Reproduce the listing that follows, unchanged and complete.
-------- Data for analysis --------
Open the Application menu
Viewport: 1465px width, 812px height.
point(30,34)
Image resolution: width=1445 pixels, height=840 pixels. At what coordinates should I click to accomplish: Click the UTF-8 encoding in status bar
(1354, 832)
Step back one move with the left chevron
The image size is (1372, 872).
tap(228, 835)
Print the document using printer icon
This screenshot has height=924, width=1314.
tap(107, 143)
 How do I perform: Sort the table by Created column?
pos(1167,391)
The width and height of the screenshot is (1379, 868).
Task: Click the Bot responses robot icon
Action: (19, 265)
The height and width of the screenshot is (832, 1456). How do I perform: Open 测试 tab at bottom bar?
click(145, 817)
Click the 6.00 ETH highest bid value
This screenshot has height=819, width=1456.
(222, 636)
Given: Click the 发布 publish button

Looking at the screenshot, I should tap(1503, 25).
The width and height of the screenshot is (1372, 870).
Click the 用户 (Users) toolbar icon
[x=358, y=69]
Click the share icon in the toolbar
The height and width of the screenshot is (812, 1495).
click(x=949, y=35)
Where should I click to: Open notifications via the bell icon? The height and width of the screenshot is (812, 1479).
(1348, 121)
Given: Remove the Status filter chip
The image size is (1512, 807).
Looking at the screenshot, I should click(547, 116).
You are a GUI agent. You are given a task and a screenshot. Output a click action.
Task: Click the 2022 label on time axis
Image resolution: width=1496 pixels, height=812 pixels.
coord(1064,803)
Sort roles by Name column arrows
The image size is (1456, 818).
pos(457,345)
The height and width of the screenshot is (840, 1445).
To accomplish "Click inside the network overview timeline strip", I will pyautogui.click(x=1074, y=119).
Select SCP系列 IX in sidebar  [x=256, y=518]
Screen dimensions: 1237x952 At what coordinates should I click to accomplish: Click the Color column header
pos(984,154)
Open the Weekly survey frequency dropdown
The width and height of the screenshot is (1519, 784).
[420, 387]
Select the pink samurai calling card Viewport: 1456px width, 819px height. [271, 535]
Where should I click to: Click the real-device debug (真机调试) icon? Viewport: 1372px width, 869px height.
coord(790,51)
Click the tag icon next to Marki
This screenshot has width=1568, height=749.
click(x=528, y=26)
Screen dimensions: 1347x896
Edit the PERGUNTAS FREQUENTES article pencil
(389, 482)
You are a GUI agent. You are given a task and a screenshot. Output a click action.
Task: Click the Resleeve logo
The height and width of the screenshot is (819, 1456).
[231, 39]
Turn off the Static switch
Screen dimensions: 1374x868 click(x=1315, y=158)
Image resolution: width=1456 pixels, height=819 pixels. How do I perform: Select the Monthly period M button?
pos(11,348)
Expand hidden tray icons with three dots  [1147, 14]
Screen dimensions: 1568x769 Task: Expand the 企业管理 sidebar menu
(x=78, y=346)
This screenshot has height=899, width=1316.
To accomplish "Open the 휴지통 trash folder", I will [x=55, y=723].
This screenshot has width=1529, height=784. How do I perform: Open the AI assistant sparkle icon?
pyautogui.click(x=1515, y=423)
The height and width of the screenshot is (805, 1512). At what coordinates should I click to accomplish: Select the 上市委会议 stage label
--------
Answer box:
Open the Application menu
Viewport: 1465px width, 812px height.
point(30,34)
Image resolution: width=1445 pixels, height=840 pixels. At what coordinates should I click to accomplish: Click the UTF-8 encoding in status bar
(1354, 832)
Step back one move with the left chevron
The image size is (1372, 872).
tap(228, 835)
Print the document using printer icon
This screenshot has height=924, width=1314.
tap(107, 143)
 How do I perform: Sort the table by Created column?
pos(1167,391)
The width and height of the screenshot is (1379, 868).
Task: Click the Bot responses robot icon
Action: (19, 265)
The height and width of the screenshot is (832, 1456). How do I perform: Open 测试 tab at bottom bar?
click(145, 817)
Click the 6.00 ETH highest bid value
This screenshot has height=819, width=1456.
(222, 636)
Given: Click the 发布 publish button

Looking at the screenshot, I should tap(1503, 25).
The width and height of the screenshot is (1372, 870).
Click the 用户 (Users) toolbar icon
[x=358, y=69]
Click the share icon in the toolbar
The height and width of the screenshot is (812, 1495).
click(x=949, y=35)
Where should I click to: Open notifications via the bell icon? The height and width of the screenshot is (812, 1479).
(1348, 121)
Given: Remove the Status filter chip
The image size is (1512, 807).
Looking at the screenshot, I should click(547, 116).
You are a GUI agent. You are given a task and a screenshot. Output a click action.
Task: Click the 2022 label on time axis
Image resolution: width=1496 pixels, height=812 pixels.
coord(1064,803)
Sort roles by Name column arrows
The image size is (1456, 818).
pos(457,345)
The height and width of the screenshot is (840, 1445).
To accomplish "Click inside the network overview timeline strip", I will pyautogui.click(x=1074, y=119).
Select SCP系列 IX in sidebar  [x=256, y=518]
Screen dimensions: 1237x952 At what coordinates should I click to accomplish: Click the Color column header
pos(984,154)
Open the Weekly survey frequency dropdown
The width and height of the screenshot is (1519, 784).
[420, 387]
Select the pink samurai calling card Viewport: 1456px width, 819px height. [271, 535]
Where should I click to: Click the real-device debug (真机调试) icon? Viewport: 1372px width, 869px height.
coord(790,51)
Click the tag icon next to Marki
This screenshot has width=1568, height=749.
click(x=528, y=26)
Screen dimensions: 1347x896
Edit the PERGUNTAS FREQUENTES article pencil
(389, 482)
You are a GUI agent. You are given a task and a screenshot. Output a click action.
Task: Click the Resleeve logo
The height and width of the screenshot is (819, 1456).
[231, 39]
Turn off the Static switch
Screen dimensions: 1374x868 click(x=1315, y=158)
Image resolution: width=1456 pixels, height=819 pixels. How do I perform: Select the Monthly period M button?
pos(11,348)
Expand hidden tray icons with three dots  [1147, 14]
Screen dimensions: 1568x769 Task: Expand the 企业管理 sidebar menu
(x=78, y=346)
This screenshot has height=899, width=1316.
To accomplish "Open the 휴지통 trash folder", I will [x=55, y=723].
This screenshot has width=1529, height=784. How do I perform: Open the AI assistant sparkle icon?
pyautogui.click(x=1515, y=423)
The height and width of the screenshot is (805, 1512). At what coordinates should I click to accomplish: Select the 上市委会议 stage label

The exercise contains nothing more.